# Sunday Wheat Bread



## dirtsailor2003 (Feb 18, 2020)

Made a couple loafs of wheat bread out of Ken Forkish's book Flour Water Salt Yeast. These require an overnight proof in the fridge. Its always a good way to start the day having the house smell like fresh bread. I couldn't find our second proofing basket so one loaf proofed in a mixing bowl. Cooked both in a cast iron dutch oven. Vac packed one loaf and froze it.


----------



## chopsaw (Feb 18, 2020)

Fantastic .


----------



## gary s (Feb 18, 2020)

Nothing like fresh baked bread

Gary


----------



## daveomak (Feb 18, 2020)

Tear off a hunk and wash it down with some ........


----------



## chef jimmyj (Feb 18, 2020)

gary s said:


> Nothing like fresh baked bread
> 
> Gary



Totally agree. I don't know if this is Weird but, ever since I was a kid, I  can only eat Refer Cold Hard Butter on Hot Bread or Rolls. It's a combo of the temp contrast and the hard Butter against the soft bread....JJ


----------



## jcam222 (Feb 18, 2020)

That is some BEAUTIFUL bread. Very nice work.


----------



## Sowsage (Feb 18, 2020)

Wow that looks awesome! Nothing like homemade bread! Yum!


----------



## BuckeyeSteve (Feb 18, 2020)

Looks really tasty.
That would make a great bread bowl for a spinach dip,  or clam chowder if it’s dense enough.


----------



## KillianMatters (Feb 19, 2020)

Could you please give the recipe? I know it's a noob question, but it looks so fluffy and good, mine never comes out like this.


----------



## daveomak (Feb 19, 2020)

KillianMatters said:


> Could you please give the recipe? I know it's a noob question, but it looks so fluffy and good, mine never comes out like this.

DATA
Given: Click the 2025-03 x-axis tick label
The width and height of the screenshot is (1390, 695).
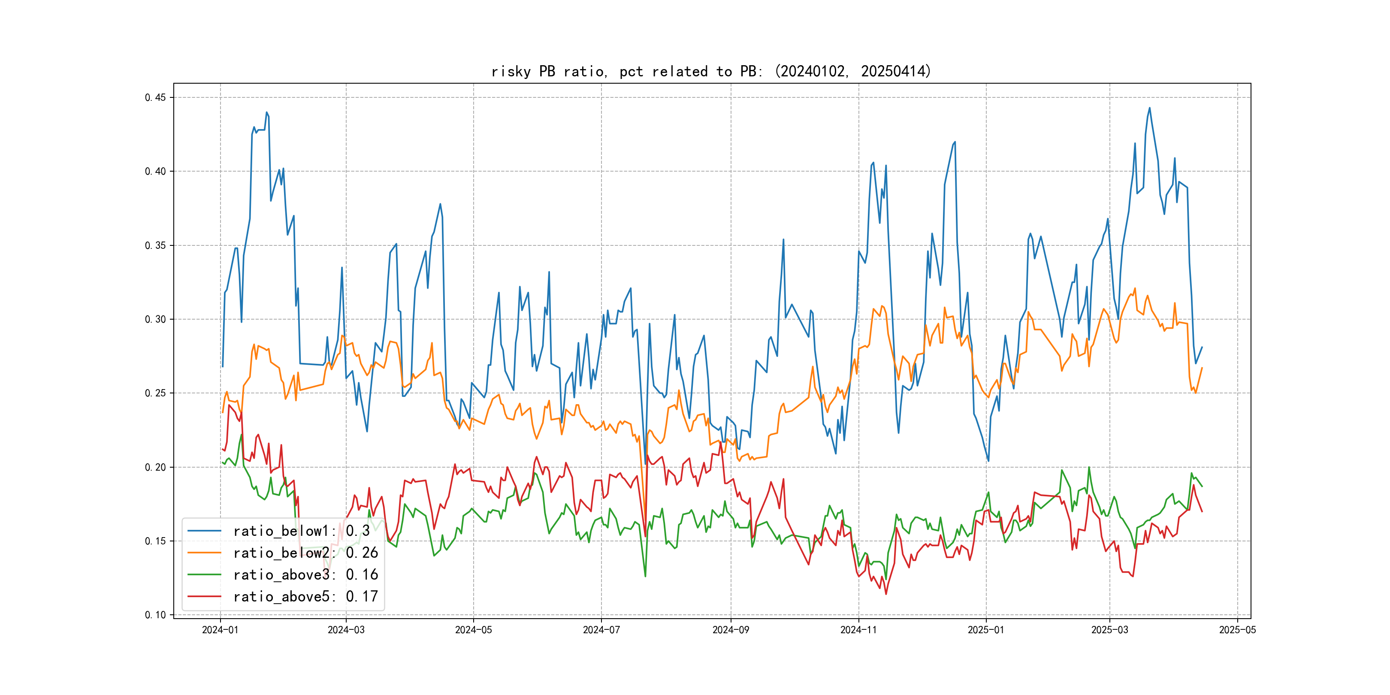Looking at the screenshot, I should [x=1109, y=630].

WORK TO DO
1. In the wheat bread thread, what did the first poster use to proof one loaf after failing to find the second proofing basket?
2. Carry the wheat bread thread forward from its last post.

RESULTS BY TASK
1. A mixing bowl.

2.
Books and other printed material are under copyright laws and can't be reprinted....


....


----------



## Dirty Nails (Feb 19, 2020)

Nothing like homemade bread - excellent job!


----------



## dirtsailor2003 (Feb 20, 2020)

KillianMatters said:


> Could you please give the recipe? I know it's a noob question, but it looks so fluffy and good, mine never comes out like this.



Buy The book it is well worth it. Not only for the recipes in it but the explanations of teh techniques that Ken uses. He truly is a bread master.  Has really increased my bread making skills. When you buy the book make sure and get a good digital scale if you don't have one.  All of the recipes are by weight, which when baking is the best way to get accurate repetable results every time.


----------



## dirtsailor2003 (Feb 20, 2020)

BuckeyeSteve said:


> Looks really tasty.
> That would make a great bread bowl for a spinach dip,  or clam chowder if it’s dense enough.



Would work well for dips or chowders. Would need to make smaller loafs for chowder though. 1/8ths would probably be good.


----------



## Omnivore (Mar 24, 2020)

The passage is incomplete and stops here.